On this day 109 years ago, in another context, practically in another universe, William Jennings Bryan spoke these words. I am not writing this about Bryan himself, his character, his beliefs, or whether he was right or wrong in the context in which he spoke these words. I am writing this because he said many things that are good for all of us to keep in mind today — all of us who struggle to defend civilization against jihad violence, in this age of official dhimmitude and cowardice:
I would be presumptuous, indeed, to present myself against the distinguished gentlemen to whom you have listened if this were a mere measuring of abilities; but this is not a contest between persons. The humblest citizen in all the land, when clad in the armor of a righteous cause, is stronger than all the hosts of error. I come to speak to you in defence of a cause as holy as the cause of liberty “” the cause of humanity.
William Jennings Bryan was a product of Western Judeo-Christian culture. He was not afraid or ashamed to cast his struggle — that of the free coinage of silver — in the mantle of the Crusaders. Had he seen George W. Bush recant and recoil after using the word Crusade casually and in ignorance to describe the struggle against jihad terror, he would have been appalled. William Jennings Bryan knew the Crusades were a noble cause advanced for the most part by noble men. Does that shock you? That’s because a great deal has changed since Bryan’s day, and not all for the better. (For details, see this book.)

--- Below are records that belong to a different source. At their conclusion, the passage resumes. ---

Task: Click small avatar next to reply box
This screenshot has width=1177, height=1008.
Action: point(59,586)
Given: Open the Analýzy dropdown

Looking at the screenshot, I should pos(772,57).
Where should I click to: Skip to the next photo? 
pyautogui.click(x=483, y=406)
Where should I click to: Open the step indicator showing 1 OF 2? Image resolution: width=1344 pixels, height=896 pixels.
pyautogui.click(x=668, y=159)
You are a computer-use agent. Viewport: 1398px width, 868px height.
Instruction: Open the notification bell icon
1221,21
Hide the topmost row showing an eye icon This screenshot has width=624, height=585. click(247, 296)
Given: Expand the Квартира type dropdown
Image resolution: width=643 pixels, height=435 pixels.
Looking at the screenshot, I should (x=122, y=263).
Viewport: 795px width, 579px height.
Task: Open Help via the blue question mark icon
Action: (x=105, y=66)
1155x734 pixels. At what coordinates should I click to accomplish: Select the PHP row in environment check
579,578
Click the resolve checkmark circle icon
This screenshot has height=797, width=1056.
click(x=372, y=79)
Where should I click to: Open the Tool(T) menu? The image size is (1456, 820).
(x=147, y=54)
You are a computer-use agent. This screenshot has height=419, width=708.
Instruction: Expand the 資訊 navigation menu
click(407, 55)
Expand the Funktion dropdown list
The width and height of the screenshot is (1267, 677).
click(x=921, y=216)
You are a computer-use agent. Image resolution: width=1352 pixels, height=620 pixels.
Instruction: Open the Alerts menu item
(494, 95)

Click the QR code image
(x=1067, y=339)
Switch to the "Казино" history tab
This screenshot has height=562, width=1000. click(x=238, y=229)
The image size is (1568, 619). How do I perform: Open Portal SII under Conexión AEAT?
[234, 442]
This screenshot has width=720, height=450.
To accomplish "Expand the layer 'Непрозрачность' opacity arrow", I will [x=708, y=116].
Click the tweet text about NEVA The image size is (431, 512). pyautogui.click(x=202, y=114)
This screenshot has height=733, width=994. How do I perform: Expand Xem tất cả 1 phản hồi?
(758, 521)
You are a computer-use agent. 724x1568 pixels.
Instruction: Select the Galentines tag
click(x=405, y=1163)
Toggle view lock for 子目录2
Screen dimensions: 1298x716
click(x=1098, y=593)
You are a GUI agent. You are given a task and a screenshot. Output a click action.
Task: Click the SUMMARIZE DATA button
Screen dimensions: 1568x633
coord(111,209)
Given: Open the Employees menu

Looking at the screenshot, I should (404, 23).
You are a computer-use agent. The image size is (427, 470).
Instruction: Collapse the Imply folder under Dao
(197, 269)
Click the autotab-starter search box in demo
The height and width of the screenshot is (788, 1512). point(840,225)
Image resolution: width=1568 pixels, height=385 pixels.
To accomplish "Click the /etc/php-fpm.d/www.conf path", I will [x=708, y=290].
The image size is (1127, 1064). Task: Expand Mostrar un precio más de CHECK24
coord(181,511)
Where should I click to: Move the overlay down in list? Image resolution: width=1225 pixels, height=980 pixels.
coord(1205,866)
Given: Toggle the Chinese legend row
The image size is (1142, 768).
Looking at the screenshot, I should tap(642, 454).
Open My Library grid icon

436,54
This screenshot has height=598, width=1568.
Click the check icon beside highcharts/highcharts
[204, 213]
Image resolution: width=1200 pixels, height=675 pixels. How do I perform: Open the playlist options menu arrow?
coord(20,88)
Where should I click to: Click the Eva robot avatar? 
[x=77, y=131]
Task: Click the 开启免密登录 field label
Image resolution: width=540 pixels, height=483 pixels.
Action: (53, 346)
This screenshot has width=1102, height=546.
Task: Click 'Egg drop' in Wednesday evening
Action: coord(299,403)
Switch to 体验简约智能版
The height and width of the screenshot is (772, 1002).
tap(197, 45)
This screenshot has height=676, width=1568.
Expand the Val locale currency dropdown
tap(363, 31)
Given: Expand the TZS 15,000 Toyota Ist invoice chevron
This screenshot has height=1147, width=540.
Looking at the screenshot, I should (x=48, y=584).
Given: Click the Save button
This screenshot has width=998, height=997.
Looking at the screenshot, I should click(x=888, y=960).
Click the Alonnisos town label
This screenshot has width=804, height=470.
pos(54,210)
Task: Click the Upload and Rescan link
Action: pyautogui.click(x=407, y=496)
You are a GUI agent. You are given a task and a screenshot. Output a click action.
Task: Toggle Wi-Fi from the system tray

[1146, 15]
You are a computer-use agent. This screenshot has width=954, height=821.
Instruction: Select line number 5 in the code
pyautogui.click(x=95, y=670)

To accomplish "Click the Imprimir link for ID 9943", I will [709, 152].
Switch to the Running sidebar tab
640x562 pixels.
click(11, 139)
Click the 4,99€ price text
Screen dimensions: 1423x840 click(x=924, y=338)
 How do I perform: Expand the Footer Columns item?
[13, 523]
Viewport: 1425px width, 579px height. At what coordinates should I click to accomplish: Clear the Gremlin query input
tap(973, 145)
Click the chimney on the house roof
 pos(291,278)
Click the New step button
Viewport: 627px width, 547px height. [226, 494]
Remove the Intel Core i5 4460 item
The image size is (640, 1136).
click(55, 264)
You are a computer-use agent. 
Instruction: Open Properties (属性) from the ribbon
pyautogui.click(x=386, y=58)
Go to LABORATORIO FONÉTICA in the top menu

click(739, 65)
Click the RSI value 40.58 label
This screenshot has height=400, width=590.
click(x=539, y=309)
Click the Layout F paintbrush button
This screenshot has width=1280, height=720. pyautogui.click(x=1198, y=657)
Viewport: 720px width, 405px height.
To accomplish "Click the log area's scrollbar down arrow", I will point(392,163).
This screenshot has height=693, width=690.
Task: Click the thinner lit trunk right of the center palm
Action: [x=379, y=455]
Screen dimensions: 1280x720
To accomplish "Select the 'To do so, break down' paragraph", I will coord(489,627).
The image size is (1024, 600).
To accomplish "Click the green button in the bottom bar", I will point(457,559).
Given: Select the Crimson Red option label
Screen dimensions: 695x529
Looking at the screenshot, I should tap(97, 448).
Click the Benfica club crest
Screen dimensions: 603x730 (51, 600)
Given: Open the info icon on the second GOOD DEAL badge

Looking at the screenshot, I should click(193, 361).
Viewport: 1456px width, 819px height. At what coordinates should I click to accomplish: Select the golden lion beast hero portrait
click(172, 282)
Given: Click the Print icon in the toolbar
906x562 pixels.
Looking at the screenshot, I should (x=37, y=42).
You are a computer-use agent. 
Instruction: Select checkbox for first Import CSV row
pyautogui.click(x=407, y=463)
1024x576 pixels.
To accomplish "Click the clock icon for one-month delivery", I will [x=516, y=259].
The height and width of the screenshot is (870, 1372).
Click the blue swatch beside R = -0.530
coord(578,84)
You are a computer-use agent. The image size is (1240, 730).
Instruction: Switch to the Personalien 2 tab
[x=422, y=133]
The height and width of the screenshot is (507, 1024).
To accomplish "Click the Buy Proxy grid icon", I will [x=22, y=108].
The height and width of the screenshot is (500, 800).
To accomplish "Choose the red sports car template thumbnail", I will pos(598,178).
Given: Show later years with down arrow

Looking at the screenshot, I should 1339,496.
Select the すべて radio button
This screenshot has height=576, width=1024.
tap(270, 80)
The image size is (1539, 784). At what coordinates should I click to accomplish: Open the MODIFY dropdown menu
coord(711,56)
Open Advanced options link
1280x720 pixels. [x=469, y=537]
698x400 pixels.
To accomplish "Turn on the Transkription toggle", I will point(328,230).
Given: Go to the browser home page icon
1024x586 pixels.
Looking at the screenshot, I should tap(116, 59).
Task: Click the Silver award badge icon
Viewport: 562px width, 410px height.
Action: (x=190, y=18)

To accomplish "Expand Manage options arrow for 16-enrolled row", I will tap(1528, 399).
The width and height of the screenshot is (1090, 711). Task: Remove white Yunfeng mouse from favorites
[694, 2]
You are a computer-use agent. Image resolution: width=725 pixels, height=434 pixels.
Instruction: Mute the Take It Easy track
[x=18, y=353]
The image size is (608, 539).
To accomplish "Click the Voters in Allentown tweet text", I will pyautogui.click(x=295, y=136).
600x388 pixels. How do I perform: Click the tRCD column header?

…Then began the conflict. With a zeal approaching the zeal which inspired the Crusaders who followed Peter the Hermit, our silver Democrats went forth from victory unto victory until they are now assembled, not to discuss, not to debate, but to enter up the judgment already rendered by the plain people of this country. In this contest brother has been arrayed against brother, father against son. The warmest ties of love, acquaintance, and association have been disregarded; old leaders have been cast aside when they have refused to give expression to the sentiments of those whom they would lead, and new leaders have sprung up to give direction to this cause of truth….
It is time for us to make the same evaluation of our leaders, and to find those who will speak the truth, and act upon it, and not flinch or cower or temporize in the face of evil.
Already the voices are growing stronger: what have we done to arouse the ire of these people? What can we give them so that we can live in peace? It is a false conception. Whatever we have done, whatever sins we have committed, whatever evils we have perpetrated — they are not what has aroused their ire. For the London bombers, the Madrid bombers, the New York bombers, the Bali bombers, the Beslan child murderers, the Nigerian church burners, the Pakistani church gunmen, the killers of restaurant patrons and young mothers in Israel, and all the rest, it is not what we have done. Nor is it that they “envy” our “freedom” or our “material success.”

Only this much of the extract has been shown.